* _EXCERPTED DATA_:
╭──

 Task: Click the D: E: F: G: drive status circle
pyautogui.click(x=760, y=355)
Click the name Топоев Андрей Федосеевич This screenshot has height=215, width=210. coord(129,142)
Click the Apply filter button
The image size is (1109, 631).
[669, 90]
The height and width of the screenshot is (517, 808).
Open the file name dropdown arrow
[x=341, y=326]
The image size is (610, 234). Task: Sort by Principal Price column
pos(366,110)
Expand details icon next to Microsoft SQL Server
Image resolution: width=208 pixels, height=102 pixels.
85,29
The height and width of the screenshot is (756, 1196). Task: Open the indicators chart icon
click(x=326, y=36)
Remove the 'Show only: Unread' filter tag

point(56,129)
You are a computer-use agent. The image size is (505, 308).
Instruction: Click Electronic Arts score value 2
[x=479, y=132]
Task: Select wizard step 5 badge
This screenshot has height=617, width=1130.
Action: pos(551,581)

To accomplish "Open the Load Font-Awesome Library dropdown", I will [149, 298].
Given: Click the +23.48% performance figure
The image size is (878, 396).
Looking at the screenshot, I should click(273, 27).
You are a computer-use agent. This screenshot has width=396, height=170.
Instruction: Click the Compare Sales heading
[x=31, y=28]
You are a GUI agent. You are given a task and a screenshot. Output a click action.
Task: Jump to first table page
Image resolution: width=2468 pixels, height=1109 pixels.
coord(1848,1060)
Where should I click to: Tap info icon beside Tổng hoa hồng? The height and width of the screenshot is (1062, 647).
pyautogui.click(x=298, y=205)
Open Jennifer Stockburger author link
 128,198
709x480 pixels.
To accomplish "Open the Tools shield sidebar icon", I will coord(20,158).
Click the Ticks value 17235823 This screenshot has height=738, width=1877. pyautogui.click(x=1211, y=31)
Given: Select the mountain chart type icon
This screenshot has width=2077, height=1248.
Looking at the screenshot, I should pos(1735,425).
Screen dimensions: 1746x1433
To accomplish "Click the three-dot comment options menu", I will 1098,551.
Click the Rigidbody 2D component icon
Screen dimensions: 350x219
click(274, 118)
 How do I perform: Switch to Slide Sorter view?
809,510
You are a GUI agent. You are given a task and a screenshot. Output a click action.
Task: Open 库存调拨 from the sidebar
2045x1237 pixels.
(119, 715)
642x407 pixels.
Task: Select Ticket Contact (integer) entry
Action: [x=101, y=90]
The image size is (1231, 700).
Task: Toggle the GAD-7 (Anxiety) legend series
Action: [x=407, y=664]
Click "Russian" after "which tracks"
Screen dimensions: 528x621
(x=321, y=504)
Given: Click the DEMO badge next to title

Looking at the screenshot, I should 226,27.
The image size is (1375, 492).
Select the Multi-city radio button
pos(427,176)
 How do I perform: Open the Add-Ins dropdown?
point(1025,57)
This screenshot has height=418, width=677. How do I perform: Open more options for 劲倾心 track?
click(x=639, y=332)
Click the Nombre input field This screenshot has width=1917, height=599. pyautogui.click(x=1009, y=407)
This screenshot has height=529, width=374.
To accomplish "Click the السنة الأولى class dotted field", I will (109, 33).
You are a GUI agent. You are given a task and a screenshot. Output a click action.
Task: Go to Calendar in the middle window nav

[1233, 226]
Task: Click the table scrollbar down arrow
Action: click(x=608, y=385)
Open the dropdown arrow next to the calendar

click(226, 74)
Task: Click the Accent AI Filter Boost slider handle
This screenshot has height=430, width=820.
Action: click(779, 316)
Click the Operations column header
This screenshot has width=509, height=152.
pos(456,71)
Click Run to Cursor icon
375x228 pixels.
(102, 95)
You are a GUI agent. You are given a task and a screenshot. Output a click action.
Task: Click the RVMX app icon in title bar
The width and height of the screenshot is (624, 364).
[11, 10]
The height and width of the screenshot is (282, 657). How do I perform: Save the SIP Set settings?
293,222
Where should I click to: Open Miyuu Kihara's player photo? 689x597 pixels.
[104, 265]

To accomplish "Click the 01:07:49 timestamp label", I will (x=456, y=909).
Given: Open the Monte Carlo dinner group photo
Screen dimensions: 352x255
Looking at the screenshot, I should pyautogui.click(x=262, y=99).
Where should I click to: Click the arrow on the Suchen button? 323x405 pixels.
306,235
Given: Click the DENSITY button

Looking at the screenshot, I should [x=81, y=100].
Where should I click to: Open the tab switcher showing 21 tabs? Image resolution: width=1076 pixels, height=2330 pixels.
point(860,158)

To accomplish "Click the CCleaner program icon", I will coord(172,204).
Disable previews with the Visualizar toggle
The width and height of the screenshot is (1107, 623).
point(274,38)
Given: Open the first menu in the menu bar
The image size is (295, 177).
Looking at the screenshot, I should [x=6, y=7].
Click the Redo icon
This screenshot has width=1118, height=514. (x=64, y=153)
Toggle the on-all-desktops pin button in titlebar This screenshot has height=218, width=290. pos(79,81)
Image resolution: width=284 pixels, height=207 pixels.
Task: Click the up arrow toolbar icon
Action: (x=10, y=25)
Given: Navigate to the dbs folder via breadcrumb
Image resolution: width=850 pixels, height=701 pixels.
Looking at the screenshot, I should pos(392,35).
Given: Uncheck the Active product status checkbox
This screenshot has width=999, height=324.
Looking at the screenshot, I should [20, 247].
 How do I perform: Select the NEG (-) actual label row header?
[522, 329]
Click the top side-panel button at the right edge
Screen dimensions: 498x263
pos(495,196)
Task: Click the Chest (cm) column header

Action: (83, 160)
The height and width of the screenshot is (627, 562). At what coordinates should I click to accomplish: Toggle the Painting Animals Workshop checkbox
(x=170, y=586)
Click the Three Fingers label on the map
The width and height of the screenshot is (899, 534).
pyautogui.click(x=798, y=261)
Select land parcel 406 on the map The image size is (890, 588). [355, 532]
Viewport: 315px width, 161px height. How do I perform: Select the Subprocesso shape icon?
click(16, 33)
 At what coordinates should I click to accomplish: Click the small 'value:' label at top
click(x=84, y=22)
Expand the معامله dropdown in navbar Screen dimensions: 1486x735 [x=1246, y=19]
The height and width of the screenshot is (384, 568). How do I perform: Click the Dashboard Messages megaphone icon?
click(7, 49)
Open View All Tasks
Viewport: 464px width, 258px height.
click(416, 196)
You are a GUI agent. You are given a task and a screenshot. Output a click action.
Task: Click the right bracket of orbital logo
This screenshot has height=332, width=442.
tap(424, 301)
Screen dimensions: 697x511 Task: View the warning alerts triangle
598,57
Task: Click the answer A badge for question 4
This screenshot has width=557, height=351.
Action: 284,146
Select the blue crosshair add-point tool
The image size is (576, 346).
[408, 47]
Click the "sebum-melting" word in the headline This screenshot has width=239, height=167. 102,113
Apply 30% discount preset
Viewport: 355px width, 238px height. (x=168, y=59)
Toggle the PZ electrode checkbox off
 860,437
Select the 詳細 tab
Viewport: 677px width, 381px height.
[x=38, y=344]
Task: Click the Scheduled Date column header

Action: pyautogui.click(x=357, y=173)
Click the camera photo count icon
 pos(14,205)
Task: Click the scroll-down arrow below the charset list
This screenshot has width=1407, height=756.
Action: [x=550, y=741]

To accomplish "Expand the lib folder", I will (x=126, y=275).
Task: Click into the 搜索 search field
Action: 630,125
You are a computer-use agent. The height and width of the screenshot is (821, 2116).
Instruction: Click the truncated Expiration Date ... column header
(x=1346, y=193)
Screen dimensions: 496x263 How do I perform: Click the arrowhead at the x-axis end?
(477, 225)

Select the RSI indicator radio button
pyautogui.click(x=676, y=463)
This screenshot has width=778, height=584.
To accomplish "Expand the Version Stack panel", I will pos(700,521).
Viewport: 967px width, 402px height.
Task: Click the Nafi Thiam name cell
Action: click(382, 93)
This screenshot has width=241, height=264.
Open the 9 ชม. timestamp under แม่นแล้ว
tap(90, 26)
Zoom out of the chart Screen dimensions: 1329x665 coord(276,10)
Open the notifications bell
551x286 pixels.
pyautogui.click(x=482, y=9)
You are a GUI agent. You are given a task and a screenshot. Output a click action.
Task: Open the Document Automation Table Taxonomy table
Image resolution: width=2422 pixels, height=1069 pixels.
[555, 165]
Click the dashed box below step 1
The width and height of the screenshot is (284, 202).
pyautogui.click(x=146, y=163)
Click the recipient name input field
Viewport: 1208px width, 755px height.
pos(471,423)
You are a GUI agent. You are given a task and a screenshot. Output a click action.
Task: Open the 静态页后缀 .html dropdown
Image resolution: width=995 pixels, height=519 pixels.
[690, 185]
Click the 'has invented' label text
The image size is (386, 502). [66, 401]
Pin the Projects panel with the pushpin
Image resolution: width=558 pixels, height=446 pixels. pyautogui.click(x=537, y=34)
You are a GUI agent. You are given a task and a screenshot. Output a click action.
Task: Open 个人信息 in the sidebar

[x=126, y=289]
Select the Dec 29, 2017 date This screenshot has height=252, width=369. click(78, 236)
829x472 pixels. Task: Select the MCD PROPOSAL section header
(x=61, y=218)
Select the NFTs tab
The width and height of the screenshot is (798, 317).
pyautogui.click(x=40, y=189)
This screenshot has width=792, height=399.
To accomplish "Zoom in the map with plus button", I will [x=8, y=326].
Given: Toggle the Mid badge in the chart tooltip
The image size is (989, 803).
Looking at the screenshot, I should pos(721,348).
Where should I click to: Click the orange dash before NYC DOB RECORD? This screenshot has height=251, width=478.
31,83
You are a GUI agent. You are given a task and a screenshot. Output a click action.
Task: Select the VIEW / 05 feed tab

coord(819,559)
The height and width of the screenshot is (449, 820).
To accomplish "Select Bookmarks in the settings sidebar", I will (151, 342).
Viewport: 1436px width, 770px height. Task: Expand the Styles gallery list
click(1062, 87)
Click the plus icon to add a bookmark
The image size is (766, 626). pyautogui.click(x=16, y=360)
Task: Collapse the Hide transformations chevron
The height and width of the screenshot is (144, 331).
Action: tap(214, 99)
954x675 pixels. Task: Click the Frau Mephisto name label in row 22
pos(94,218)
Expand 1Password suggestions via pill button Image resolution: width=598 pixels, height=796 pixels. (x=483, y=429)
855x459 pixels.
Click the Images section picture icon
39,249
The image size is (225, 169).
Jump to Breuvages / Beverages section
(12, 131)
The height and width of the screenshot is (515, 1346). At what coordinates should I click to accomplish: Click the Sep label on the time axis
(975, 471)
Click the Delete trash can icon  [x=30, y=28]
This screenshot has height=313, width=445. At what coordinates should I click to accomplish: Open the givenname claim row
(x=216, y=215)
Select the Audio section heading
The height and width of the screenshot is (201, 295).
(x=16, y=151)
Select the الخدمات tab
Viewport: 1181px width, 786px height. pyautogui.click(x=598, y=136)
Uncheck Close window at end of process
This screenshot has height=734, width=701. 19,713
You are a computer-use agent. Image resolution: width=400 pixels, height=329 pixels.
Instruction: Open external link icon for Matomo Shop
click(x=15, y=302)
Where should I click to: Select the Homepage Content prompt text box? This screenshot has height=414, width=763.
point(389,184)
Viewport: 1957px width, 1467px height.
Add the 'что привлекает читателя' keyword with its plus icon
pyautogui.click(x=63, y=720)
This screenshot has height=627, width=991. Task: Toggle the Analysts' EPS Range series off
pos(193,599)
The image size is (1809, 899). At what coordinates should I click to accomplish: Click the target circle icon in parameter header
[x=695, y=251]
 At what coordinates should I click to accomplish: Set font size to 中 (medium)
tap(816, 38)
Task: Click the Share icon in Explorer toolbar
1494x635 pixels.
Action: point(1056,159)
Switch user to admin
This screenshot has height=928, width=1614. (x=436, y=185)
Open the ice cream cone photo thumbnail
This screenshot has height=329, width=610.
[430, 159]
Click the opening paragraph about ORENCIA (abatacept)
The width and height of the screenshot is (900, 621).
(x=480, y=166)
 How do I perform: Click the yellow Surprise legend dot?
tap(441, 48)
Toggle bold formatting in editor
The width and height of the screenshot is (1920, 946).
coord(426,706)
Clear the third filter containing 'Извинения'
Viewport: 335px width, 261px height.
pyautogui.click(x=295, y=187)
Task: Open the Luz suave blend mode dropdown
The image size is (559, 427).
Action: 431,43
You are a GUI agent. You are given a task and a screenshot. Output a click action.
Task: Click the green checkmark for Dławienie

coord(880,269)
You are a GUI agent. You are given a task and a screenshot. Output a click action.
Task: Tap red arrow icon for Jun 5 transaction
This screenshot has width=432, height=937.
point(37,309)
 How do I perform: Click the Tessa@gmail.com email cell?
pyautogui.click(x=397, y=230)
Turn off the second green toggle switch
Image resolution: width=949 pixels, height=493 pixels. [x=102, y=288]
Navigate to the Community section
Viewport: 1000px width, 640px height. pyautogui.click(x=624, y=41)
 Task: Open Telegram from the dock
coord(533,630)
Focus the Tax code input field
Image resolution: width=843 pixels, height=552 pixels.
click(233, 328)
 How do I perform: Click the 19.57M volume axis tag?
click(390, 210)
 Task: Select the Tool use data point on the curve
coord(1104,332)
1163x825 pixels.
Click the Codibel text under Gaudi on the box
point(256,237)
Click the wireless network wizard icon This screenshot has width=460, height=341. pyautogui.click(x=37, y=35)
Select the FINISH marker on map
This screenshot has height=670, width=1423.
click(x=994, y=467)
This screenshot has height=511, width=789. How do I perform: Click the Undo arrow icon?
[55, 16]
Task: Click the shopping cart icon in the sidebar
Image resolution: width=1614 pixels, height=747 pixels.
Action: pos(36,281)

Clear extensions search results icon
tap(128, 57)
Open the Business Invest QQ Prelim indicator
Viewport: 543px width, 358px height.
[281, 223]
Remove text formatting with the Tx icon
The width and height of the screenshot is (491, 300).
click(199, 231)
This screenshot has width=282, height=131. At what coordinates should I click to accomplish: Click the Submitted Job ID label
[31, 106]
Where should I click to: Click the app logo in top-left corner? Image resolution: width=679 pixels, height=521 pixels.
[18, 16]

╰──

* _SHORT EXERCISE_: Copy the material word for word, starting at its first line and ending at the line that contains "pos(366,110)", with both of those lines included.

* _THE REPLY_:
 Task: Click the D: E: F: G: drive status circle
pyautogui.click(x=760, y=355)
Click the name Топоев Андрей Федосеевич This screenshot has height=215, width=210. coord(129,142)
Click the Apply filter button
The image size is (1109, 631).
[669, 90]
The height and width of the screenshot is (517, 808).
Open the file name dropdown arrow
[x=341, y=326]
The image size is (610, 234). Task: Sort by Principal Price column
pos(366,110)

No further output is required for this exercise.